###### Quantized Academy

# What Hot Dogs Can Teach Us About Number Theory

If you’ve ever had to buy hot dogs for a cookout, you might have found yourself solving a math problem involving least common multiples. Setting aside the age-old question of why hot dogs usually come in packs of 10 while buns come in packs of eight (you can read what the National Hot Dog and Sausage Council has to say about it here), let’s stick to the math that gets our hot dogs to match our buns. A simple solution is to buy eight packs of hot dogs and 10 packs of buns, but who needs 80 hot dogs? Can you buy fewer packs and still make the numbers match?

Let’s list how many of each item you get by purchasing multiple packs.

There’s a 40 on each list because 40 is the least common multiple (LCM) of 10 and 8 — it’s the smallest number that is evenly divisible by both numbers. If you buy four packs of hot dogs and five packs of buns, the 40 hot dogs will match up perfectly with the 40 buns.

But what if the hot dogs instead came in packs of five (maybe your friends and family like an artisanal brand that comes in prime-numbered packs), and even 40 is more than you need? Can you do better than the simple solution of buying eight packs of hot dogs and five packs of buns?

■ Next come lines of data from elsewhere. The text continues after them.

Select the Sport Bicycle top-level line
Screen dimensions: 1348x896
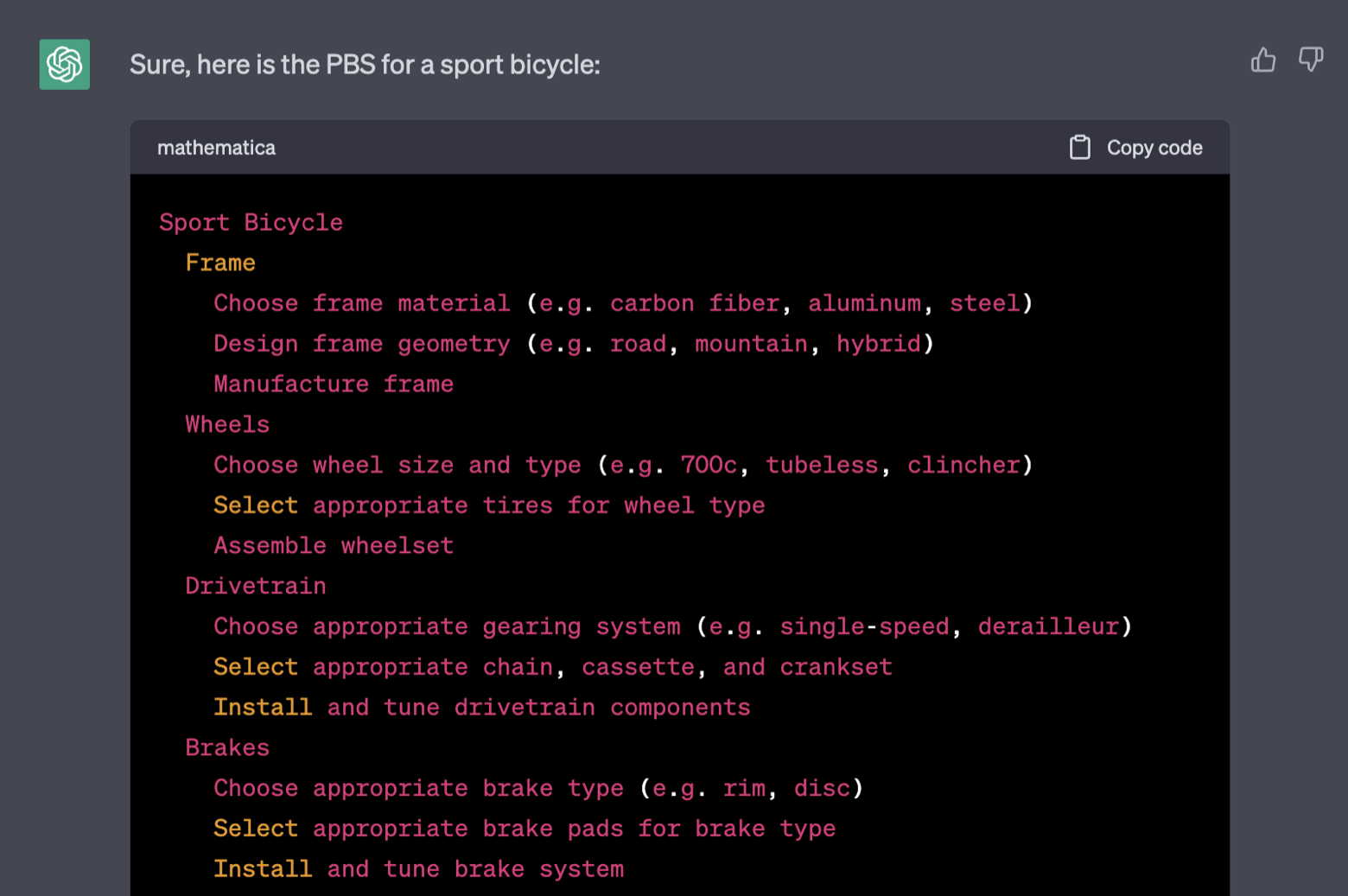tap(250, 222)
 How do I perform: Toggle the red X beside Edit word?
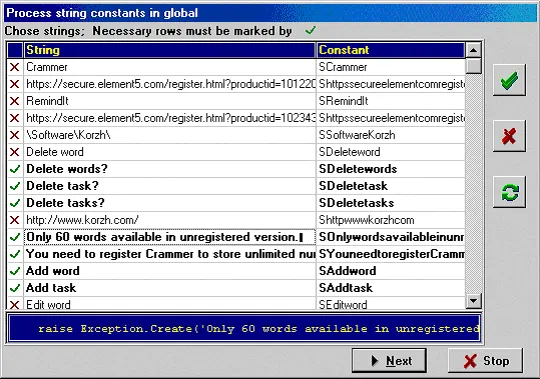tap(15, 304)
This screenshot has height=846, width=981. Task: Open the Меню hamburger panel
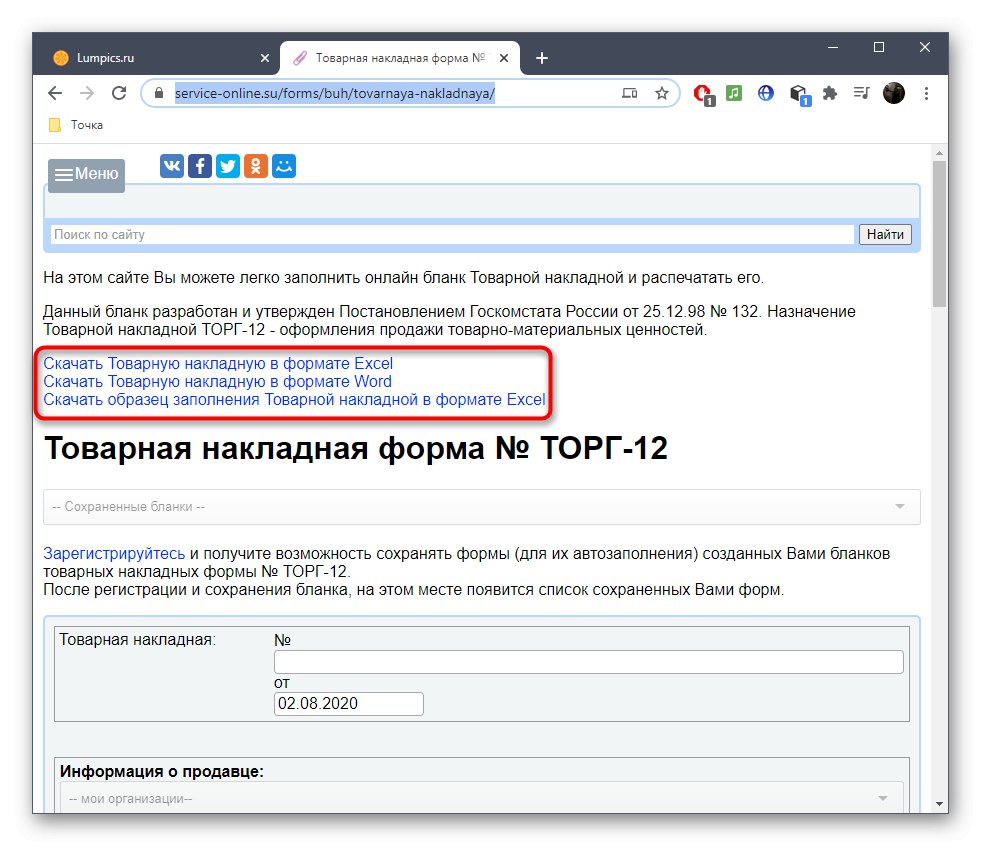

Here are the new lists.

In this situation hot dogs and buns don’t match up before you reach 40, because 40 is the least common multiple of 5 and 8. This is because 5 and 8 are “relatively prime” — they have no factors in common. And when two numbers are relatively prime, their LCM is just their product. When you start listing the multiples of 8 — 8 × 1, 8 × 2, 8 × 3, 8 × 4, 8 × 5 — you can see that you won’t get a multiple of 5 until you reach 8 × 5.

When two numbers aren’t relatively prime, their multiples have a chance to match up before they reach their full product. In the first case we looked at, 10 and 8 aren’t relatively prime because they share a factor, 2: 10 = 2 × 5, and 8 = 2 × 4. Since 8 is already divisible by 2, you only need a multiple of 8 to be divisible by 5 for that number to be divisible by 10. This is why the multiples first match up at 8 × 5 = 40, long before they reach 8 × 10 = 80.

Now imagine starting with one leftover hot dog in the refrigerator. How many packs of each must you buy to match up dogs and buns now? This new problem takes us beyond simply finding LCMs and into the more complicated realm of the Chinese remainder theorem, a result first identified by the Chinese mathematician Sun Tzu nearly 2,000 years ago. The Chinese remainder theorem resides in a field of math called modular arithmetic that studies numbers by analyzing their remainders when they are divided by other numbers. It is used in applications from cryptography to astronomy. Let’s see how hot dogs and LCMs can help us understand this ancient algorithm.

If you’ve got one hot dog in the refrigerator and you can purchase packs of five hot dogs at the store, here’s a list of the possible numbers of hot dogs you could take to the cookout:

Since the number of hot dogs will always be 1 plus a multiple of 5, all these numbers have a remainder of 1 when divided by 5. Letting *x* equal the number of hot dogs, you can write this relationship as

*x *≡ 1 mod 5.

You read this as “*x* is congruent to 1 mod 5,” and it means when you divide *x* by 5 you get a remainder of 1. You can also say “*x* has a remainder of 1 mod 5.”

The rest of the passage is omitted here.